Intervention sur le projet de loi Mariage pour tous

Le 13 octobre 1999, ici même, le Pacs était définitivement voté à l’issue d’un rude débat parlementaire d’une année. Treize ans plus tard, notre Assemblée est réunie pour légiférer enfin sur le mariage pour tous et permettre ainsi à la France, pionnière pourtant à la fin des années 90, de rattraper un retard dont la seule cause – la seule !- est une décennie de pouvoir de la droite.

L’élection de François Hollande, le 6 mai dernier, a rendu enfin possible ce qui ne l’était pas, le 9 juin 2011, lorsque notre Assemblée a débattu une première fois de l’ouverture du mariage à tous les couples à l’initiative de Jean-Marc Ayrault, alors président d’un groupe minoritaire.
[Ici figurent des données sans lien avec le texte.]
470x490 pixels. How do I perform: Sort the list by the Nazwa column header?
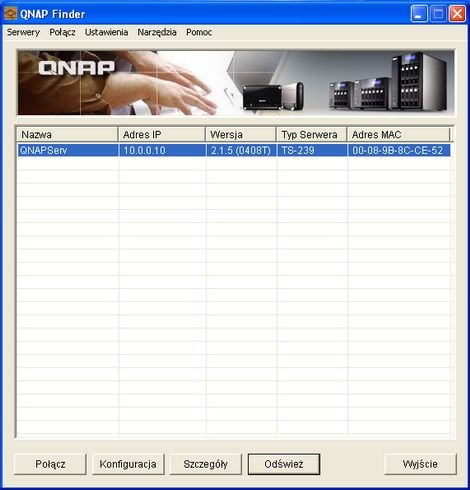coord(67,135)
Rappelons également qu’en 2004, à la suite de la célébration du mariage de Bègles par notre collègue Noël Mamère, Jean-Louis Debré, alors président de l’Assemblée nationale, avait pris l’initiative de créer une mission d’information sur la famille et les droits de l’enfant qui a remis ses conclusions en janvier 2006. C’est dire que ceux qui prétendent qu’il n’y a pas eu de débat sur le mariage pour tous sont d’une mauvaise foi évidente.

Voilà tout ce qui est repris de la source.